See Ind. Code § 35-38-1-7.1(a)(3)(B) (1998) (In determining what sentence to impose
for a crime, the court shall consider the persons character.).
Finally, in Wooley, Defendants murder conviction was not determined to be significantly related
to his single conviction for driving while intoxicated because the murder was not
alcohol related. However, a criminal history comprised of a prior conviction for
operating a vehicle while intoxicated may rise to the level of a significant
aggravator at a sentencing hearing for a subsequent alcohol-related offense. 716 N.E.2d
at 929 n.4.
In this case, Defendants act of murder was a direct result of her
plan to rob Johnson. Defendants two prior convictions for conversion are relevant
in the context of a murder committed for the purpose of robbery as
both crimes involve the taking of property. That Defendant used deadly force
to effectuate the taking of property does not preclude the trial court from
considering Defendants prior conversion convictions.
With respect to the second aggravating circumstance, the court reasoned that the nature
and circumstances of the crime were particularly brutal. Indiana Code § 35-38-1-7.1(a)(2)
directs a trial court to consider the nature and circumstances of the crime
committed when determining the imposition of sentence. This aggravator is generally thought
to be associated with particularly heinous facts or situations. Smith v. State,
675 N.E.2d 693, 698 (Ind. 1996) (upholding as a proper aggravating circumstance that
the defendant planned murder two or three days ahead of time).
Defendant makes two arguments why the trial court improperly applied this aggravator.
First, that murders, by their very nature, are brutal crimes. (Appellants Br.
at 13.) Second, that the court improperly considered the fact that Defendant
returned to the house and removed some liquor, in that she had already
been convicted and sentenced for these crimes. (Appellants Br. at 13.)
Although elements of a crime cannot be used to enhance a sentence, particularized
circumstances of a criminal act may constitute separate aggravating circumstances. Morgan,
675 N.E.2d 1067, 1073 (1996) (citing Ector v.

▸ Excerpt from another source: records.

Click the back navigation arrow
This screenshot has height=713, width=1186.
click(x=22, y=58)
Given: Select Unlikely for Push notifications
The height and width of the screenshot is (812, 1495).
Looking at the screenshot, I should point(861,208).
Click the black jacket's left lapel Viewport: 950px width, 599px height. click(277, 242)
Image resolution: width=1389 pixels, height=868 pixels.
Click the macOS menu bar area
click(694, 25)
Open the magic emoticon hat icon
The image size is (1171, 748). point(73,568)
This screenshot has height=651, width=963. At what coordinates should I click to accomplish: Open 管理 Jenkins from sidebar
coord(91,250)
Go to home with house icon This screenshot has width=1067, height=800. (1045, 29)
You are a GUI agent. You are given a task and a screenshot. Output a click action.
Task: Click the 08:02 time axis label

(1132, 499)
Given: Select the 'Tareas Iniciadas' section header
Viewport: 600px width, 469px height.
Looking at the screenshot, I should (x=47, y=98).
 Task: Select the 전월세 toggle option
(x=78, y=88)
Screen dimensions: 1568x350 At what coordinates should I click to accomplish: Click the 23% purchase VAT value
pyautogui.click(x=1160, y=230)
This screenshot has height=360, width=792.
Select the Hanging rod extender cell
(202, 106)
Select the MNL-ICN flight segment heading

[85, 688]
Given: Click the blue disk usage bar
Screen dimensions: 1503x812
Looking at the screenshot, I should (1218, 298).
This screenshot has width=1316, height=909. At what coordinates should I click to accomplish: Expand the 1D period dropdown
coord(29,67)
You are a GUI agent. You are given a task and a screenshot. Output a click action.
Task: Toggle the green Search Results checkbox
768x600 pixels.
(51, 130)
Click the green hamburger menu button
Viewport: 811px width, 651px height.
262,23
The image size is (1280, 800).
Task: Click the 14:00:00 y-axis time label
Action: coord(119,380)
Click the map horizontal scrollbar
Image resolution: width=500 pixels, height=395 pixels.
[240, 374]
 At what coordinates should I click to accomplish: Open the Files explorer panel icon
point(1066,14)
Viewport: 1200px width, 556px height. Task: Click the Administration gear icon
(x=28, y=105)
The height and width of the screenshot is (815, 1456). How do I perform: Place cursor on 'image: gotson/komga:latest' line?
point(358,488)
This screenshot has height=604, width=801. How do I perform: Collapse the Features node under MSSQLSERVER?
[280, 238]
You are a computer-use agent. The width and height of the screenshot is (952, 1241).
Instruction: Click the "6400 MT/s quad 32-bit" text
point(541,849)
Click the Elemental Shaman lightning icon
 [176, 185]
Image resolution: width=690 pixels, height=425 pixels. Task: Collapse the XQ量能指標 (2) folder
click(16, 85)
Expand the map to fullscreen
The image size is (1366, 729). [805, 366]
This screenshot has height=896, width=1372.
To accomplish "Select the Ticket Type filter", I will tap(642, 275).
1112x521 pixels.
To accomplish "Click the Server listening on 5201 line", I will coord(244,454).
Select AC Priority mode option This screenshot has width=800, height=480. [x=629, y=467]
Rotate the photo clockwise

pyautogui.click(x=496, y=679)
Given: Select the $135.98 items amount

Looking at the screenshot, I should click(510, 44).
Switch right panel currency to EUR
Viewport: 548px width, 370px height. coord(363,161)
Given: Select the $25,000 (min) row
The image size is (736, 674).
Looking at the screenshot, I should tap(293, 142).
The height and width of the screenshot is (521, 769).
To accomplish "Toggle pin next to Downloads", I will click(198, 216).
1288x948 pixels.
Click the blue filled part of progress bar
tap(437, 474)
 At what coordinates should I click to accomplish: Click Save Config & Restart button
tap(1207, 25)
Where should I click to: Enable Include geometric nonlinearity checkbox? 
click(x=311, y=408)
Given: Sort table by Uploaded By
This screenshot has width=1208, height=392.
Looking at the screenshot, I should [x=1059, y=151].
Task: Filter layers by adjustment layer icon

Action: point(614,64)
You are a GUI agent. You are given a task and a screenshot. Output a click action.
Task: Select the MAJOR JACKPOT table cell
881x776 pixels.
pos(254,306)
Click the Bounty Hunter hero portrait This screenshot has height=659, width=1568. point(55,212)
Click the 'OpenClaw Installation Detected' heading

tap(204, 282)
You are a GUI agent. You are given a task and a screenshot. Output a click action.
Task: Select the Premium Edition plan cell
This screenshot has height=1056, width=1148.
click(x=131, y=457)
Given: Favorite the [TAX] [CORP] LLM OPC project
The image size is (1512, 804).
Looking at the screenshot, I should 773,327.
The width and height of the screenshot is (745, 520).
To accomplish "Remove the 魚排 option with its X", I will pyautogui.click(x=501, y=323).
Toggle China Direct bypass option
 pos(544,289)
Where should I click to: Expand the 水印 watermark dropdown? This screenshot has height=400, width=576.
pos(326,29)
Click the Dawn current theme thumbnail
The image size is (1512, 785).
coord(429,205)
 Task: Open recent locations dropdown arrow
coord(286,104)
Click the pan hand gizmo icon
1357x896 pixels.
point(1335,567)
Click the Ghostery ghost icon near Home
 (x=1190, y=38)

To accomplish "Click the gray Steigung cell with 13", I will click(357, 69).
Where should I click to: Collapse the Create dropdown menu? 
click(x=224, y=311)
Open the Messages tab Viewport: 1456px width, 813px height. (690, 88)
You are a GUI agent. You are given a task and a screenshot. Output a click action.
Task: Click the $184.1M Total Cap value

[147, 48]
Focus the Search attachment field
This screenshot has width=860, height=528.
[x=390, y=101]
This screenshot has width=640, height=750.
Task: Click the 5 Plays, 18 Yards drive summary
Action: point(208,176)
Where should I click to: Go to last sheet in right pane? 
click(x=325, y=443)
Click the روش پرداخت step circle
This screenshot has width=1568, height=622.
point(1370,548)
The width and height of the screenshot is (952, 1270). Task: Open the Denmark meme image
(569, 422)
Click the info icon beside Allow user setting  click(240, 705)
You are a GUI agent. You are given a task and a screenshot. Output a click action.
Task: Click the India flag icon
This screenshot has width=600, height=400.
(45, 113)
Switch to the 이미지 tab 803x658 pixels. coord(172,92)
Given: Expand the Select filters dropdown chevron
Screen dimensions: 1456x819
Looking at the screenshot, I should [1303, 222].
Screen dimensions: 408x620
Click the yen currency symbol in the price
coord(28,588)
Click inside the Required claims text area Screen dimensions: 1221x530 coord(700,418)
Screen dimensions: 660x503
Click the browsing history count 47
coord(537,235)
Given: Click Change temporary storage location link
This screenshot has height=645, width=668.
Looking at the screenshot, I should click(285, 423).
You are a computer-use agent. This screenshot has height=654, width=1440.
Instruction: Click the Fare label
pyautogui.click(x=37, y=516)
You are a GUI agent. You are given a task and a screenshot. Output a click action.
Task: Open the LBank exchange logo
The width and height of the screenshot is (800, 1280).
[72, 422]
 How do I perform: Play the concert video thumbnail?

State, 639 N.E.2d 1014,
1015 (Ind. 1994)). To enhance a sentence in this manner, the trial
court must detail why the defendant deserves an enhanced sentence under the particular
circumstances. Smith v. State, 675 N.E.2d at 698 (citing Wethington v. State,
560 N.E.2d 496, 509 (Ind. 1990)). Here, the trial court noted:
[D]efendant was invited into the victims home and was trusted by the victim.
The Defendant repeatedly hit the victim with a cast iron skillet with
enough force to shatter [the skillet] into several pieces. Defendant then stabbed
the victim multiple times after he had been rendered helpless and unconscious by
the beating. He was left to die while the defendant and her
companions rifled through his belongings, taking property, wiping their fingerprints off anything they
had touched, and then returning to the victims home the following day to
take more property.
The trial courts decision that the nature and circumstances of the crime were
particularly brutal was within its discretion.
In the present case, the trial court enhanced Defendant's presumptive sentence based upon
valid aggravators. The court specifically stated the reasons why it found each
of the aggravating circumstances, and the court balanced the aggravating and mitigating circumstances
in reaching its sentencing decision. In light of the nature of the
offense and the evidence, the Appellant's enhanced sentence was not improper.